**WHAT TO DO**.
Rewrite the lines below with "notifications bell" changed to "alerts bell" everywhere it occurs, keeping everything else the same.

--

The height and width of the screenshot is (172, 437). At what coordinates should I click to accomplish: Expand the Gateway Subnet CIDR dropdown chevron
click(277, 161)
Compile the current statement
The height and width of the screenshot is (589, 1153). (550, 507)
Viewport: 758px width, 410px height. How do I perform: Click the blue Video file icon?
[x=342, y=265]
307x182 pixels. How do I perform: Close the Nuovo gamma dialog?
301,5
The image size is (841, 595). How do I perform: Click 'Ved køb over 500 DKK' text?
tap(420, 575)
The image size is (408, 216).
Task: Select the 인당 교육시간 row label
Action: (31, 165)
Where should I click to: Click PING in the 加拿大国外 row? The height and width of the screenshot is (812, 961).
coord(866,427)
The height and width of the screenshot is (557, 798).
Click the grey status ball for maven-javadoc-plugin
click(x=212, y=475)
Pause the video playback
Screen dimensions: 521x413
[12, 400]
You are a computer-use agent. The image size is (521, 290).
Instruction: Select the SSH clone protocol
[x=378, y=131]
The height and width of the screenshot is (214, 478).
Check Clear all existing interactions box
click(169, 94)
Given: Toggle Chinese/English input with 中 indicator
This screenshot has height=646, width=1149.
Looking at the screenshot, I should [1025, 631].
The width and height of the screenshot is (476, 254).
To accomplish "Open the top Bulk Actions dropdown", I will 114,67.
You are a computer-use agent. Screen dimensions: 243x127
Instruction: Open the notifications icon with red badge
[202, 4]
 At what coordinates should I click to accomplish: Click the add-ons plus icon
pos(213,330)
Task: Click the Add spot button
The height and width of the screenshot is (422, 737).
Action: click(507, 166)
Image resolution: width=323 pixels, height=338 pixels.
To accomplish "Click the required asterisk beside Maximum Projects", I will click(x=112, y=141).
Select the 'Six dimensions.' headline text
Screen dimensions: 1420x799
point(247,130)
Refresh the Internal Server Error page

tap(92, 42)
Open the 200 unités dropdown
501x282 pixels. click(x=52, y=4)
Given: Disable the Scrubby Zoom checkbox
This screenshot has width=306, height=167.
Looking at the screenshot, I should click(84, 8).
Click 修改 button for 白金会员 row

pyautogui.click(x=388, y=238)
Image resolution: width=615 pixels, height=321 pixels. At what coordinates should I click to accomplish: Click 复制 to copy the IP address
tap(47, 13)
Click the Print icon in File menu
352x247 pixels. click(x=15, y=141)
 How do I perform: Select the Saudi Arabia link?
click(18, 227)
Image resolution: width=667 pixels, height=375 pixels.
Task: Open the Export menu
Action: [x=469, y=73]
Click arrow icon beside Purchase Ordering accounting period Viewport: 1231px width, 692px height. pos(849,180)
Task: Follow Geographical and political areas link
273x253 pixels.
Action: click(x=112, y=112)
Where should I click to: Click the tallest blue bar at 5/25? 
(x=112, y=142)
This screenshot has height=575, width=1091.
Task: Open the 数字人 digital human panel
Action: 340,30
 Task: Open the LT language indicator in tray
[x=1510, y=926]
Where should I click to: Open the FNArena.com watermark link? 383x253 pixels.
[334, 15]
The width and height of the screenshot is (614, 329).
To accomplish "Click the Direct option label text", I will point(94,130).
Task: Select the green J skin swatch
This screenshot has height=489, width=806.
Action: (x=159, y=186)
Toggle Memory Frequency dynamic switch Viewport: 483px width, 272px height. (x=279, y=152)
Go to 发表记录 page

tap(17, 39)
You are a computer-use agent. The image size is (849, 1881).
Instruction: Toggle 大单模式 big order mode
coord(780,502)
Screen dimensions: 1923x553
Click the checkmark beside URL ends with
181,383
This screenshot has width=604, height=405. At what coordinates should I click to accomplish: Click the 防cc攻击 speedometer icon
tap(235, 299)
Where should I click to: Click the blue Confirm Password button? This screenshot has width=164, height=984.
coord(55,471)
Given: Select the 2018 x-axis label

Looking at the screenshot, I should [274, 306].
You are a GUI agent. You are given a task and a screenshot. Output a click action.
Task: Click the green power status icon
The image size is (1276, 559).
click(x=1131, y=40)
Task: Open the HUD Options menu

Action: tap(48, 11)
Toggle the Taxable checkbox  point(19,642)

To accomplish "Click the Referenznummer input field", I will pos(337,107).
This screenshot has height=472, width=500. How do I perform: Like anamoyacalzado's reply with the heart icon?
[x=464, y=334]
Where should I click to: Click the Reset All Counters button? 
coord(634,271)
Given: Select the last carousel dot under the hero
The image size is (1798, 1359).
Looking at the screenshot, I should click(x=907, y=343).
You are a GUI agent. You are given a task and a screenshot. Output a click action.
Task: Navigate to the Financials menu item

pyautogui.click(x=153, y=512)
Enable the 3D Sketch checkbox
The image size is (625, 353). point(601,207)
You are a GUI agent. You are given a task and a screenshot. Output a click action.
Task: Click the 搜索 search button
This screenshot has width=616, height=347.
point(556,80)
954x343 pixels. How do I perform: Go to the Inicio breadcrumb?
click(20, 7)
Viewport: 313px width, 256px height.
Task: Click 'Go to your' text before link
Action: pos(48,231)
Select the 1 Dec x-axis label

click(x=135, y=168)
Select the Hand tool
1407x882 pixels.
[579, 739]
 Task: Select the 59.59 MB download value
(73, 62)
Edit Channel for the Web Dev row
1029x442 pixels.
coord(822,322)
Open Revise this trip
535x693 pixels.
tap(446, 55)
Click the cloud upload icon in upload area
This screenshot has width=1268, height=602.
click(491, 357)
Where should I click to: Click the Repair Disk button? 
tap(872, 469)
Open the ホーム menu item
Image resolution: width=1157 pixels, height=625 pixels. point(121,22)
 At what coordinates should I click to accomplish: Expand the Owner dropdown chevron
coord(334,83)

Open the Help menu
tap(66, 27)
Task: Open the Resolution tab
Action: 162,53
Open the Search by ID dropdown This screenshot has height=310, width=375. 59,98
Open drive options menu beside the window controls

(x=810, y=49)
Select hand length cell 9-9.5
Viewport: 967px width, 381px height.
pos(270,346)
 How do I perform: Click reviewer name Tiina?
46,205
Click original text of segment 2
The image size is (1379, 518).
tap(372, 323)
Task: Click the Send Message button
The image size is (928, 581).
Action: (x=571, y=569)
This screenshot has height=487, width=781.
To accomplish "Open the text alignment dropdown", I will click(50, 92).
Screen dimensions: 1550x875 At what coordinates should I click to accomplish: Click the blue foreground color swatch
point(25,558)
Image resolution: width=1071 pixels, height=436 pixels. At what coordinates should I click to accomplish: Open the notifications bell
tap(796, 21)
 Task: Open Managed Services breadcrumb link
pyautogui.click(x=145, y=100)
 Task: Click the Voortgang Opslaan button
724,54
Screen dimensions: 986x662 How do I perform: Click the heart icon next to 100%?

--

**COMPLETE RESPONSE**.
The height and width of the screenshot is (172, 437). At what coordinates should I click to accomplish: Expand the Gateway Subnet CIDR dropdown chevron
click(277, 161)
Compile the current statement
The height and width of the screenshot is (589, 1153). (550, 507)
Viewport: 758px width, 410px height. How do I perform: Click the blue Video file icon?
[x=342, y=265]
307x182 pixels. How do I perform: Close the Nuovo gamma dialog?
301,5
The image size is (841, 595). How do I perform: Click 'Ved køb over 500 DKK' text?
tap(420, 575)
The image size is (408, 216).
Task: Select the 인당 교육시간 row label
Action: (31, 165)
Where should I click to: Click PING in the 加拿大国外 row? The height and width of the screenshot is (812, 961).
coord(866,427)
The height and width of the screenshot is (557, 798).
Click the grey status ball for maven-javadoc-plugin
click(x=212, y=475)
Pause the video playback
Screen dimensions: 521x413
[12, 400]
You are a computer-use agent. The image size is (521, 290).
Instruction: Select the SSH clone protocol
[x=378, y=131]
The height and width of the screenshot is (214, 478).
Check Clear all existing interactions box
click(169, 94)
Given: Toggle Chinese/English input with 中 indicator
This screenshot has height=646, width=1149.
Looking at the screenshot, I should [1025, 631].
The width and height of the screenshot is (476, 254).
To accomplish "Open the top Bulk Actions dropdown", I will 114,67.
You are a computer-use agent. Screen dimensions: 243x127
Instruction: Open the notifications icon with red badge
[202, 4]
 At what coordinates should I click to accomplish: Click the add-ons plus icon
pos(213,330)
Task: Click the Add spot button
The height and width of the screenshot is (422, 737).
Action: click(507, 166)
Image resolution: width=323 pixels, height=338 pixels.
To accomplish "Click the required asterisk beside Maximum Projects", I will click(x=112, y=141).
Select the 'Six dimensions.' headline text
Screen dimensions: 1420x799
point(247,130)
Refresh the Internal Server Error page

tap(92, 42)
Open the 200 unités dropdown
501x282 pixels. click(x=52, y=4)
Given: Disable the Scrubby Zoom checkbox
This screenshot has width=306, height=167.
Looking at the screenshot, I should click(84, 8).
Click 修改 button for 白金会员 row

pyautogui.click(x=388, y=238)
Image resolution: width=615 pixels, height=321 pixels. At what coordinates should I click to accomplish: Click 复制 to copy the IP address
tap(47, 13)
Click the Print icon in File menu
352x247 pixels. click(x=15, y=141)
 How do I perform: Select the Saudi Arabia link?
click(18, 227)
Image resolution: width=667 pixels, height=375 pixels.
Task: Open the Export menu
Action: [x=469, y=73]
Click arrow icon beside Purchase Ordering accounting period Viewport: 1231px width, 692px height. pos(849,180)
Task: Follow Geographical and political areas link
273x253 pixels.
Action: click(x=112, y=112)
Where should I click to: Click the tallest blue bar at 5/25? 
(x=112, y=142)
This screenshot has height=575, width=1091.
Task: Open the 数字人 digital human panel
Action: 340,30
 Task: Open the LT language indicator in tray
[x=1510, y=926]
Where should I click to: Open the FNArena.com watermark link? 383x253 pixels.
[334, 15]
The width and height of the screenshot is (614, 329).
To accomplish "Click the Direct option label text", I will point(94,130).
Task: Select the green J skin swatch
This screenshot has height=489, width=806.
Action: (x=159, y=186)
Toggle Memory Frequency dynamic switch Viewport: 483px width, 272px height. (x=279, y=152)
Go to 发表记录 page

tap(17, 39)
You are a computer-use agent. The image size is (849, 1881).
Instruction: Toggle 大单模式 big order mode
coord(780,502)
Screen dimensions: 1923x553
Click the checkmark beside URL ends with
181,383
This screenshot has width=604, height=405. At what coordinates should I click to accomplish: Click the 防cc攻击 speedometer icon
tap(235, 299)
Where should I click to: Click the blue Confirm Password button? This screenshot has width=164, height=984.
coord(55,471)
Given: Select the 2018 x-axis label

Looking at the screenshot, I should [274, 306].
You are a GUI agent. You are given a task and a screenshot. Output a click action.
Task: Click the green power status icon
The image size is (1276, 559).
click(x=1131, y=40)
Task: Open the HUD Options menu

Action: tap(48, 11)
Toggle the Taxable checkbox  point(19,642)

To accomplish "Click the Referenznummer input field", I will pos(337,107).
This screenshot has height=472, width=500. How do I perform: Like anamoyacalzado's reply with the heart icon?
[x=464, y=334]
Where should I click to: Click the Reset All Counters button? 
coord(634,271)
Given: Select the last carousel dot under the hero
The image size is (1798, 1359).
Looking at the screenshot, I should click(x=907, y=343).
You are a GUI agent. You are given a task and a screenshot. Output a click action.
Task: Navigate to the Financials menu item

pyautogui.click(x=153, y=512)
Enable the 3D Sketch checkbox
The image size is (625, 353). point(601,207)
You are a GUI agent. You are given a task and a screenshot. Output a click action.
Task: Click the 搜索 search button
This screenshot has width=616, height=347.
point(556,80)
954x343 pixels. How do I perform: Go to the Inicio breadcrumb?
click(20, 7)
Viewport: 313px width, 256px height.
Task: Click 'Go to your' text before link
Action: pos(48,231)
Select the 1 Dec x-axis label

click(x=135, y=168)
Select the Hand tool
1407x882 pixels.
[579, 739]
 Task: Select the 59.59 MB download value
(73, 62)
Edit Channel for the Web Dev row
1029x442 pixels.
coord(822,322)
Open Revise this trip
535x693 pixels.
tap(446, 55)
Click the cloud upload icon in upload area
This screenshot has width=1268, height=602.
click(491, 357)
Where should I click to: Click the Repair Disk button? 
tap(872, 469)
Open the ホーム menu item
Image resolution: width=1157 pixels, height=625 pixels. point(121,22)
 At what coordinates should I click to accomplish: Expand the Owner dropdown chevron
coord(334,83)

Open the Help menu
tap(66, 27)
Task: Open the Resolution tab
Action: 162,53
Open the Search by ID dropdown This screenshot has height=310, width=375. 59,98
Open drive options menu beside the window controls

(x=810, y=49)
Select hand length cell 9-9.5
Viewport: 967px width, 381px height.
pos(270,346)
 How do I perform: Click reviewer name Tiina?
46,205
Click original text of segment 2
The image size is (1379, 518).
tap(372, 323)
Task: Click the Send Message button
The image size is (928, 581).
Action: (x=571, y=569)
This screenshot has height=487, width=781.
To accomplish "Open the text alignment dropdown", I will click(50, 92).
Screen dimensions: 1550x875 At what coordinates should I click to accomplish: Click the blue foreground color swatch
point(25,558)
Image resolution: width=1071 pixels, height=436 pixels. At what coordinates should I click to accomplish: Open the alerts bell
tap(796, 21)
 Task: Open Managed Services breadcrumb link
pyautogui.click(x=145, y=100)
 Task: Click the Voortgang Opslaan button
724,54
Screen dimensions: 986x662 How do I perform: Click the heart icon next to 100%?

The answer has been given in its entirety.